[Spambayes] defaults vs. chi-square

T. Alexander Popiel popiel@wolfskeep.com
Mon, 14 Oct 2002 14:36:15 -0700


In message:  <LNBBLJKPBEHFEDALKOLCGEJCBLAB.tim.one@comcast.net>
             Tim Peters <tim.one@comcast.net> writes:
>
>[Alex]
>> Data/Ham/Set5/2745
>> prob = 0.685540245196
>
>How did this end up getting counted as an FP?  A score of 0.69 was very
>solidly in your middle ground.

You're right, I'm a twit who can't read.

Okay, where did those false positives really go?

>An odd thing is that you must have a lot of 'skip:z 70' (etc) tokens in your
>ham too, else these spamprobs wouldn't be so small.  Any idea where they
>come from?  It suggests the tokenizer is giving up on something it should
>really be picking apart -- but I don't have many of these in my ham, so I'm
>at a loss to guess where they come from.

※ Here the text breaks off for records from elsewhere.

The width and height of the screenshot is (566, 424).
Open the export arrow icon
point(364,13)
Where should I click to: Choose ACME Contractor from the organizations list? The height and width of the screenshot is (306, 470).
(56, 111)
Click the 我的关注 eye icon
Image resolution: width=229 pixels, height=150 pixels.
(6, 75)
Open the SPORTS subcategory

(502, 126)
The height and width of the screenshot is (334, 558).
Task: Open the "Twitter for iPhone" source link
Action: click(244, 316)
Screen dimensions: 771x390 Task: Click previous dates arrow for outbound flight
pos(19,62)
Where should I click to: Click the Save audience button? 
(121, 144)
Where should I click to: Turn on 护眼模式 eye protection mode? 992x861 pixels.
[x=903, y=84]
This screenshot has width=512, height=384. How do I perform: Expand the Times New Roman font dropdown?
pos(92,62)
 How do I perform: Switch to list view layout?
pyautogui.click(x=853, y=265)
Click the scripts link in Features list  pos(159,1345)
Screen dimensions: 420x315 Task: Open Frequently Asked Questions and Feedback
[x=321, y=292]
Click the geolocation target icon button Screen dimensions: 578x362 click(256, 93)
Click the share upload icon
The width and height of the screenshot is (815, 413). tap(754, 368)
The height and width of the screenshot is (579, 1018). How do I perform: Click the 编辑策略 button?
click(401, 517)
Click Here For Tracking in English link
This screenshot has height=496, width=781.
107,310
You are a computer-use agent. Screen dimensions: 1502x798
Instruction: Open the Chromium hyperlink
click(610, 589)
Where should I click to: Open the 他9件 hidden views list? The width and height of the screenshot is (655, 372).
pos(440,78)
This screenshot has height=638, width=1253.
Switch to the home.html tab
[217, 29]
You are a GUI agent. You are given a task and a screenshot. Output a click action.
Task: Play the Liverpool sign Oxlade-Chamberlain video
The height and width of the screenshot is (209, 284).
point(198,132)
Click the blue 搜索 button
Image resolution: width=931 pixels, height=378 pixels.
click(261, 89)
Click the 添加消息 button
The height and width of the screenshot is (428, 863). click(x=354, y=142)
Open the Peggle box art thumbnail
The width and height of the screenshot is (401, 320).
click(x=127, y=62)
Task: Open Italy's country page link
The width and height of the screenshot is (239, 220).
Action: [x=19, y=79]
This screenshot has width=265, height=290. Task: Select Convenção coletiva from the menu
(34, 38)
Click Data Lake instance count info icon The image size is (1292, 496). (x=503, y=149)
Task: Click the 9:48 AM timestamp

I'm not sure offhand, either.  I'd have to work to track it down,
though... and as mentioned earlier, today is a lazy day.  My best
guess is a few base64 bits that didn't get decoded properly.

>You must have more French in your ham, then (else the French words wouldn't
>have low spamprobs).

Yes, I do, from you folks talking about French messages... this
mailing list is doing a fine job of polluting my corpora with
difficult messages. ;-)

- Alex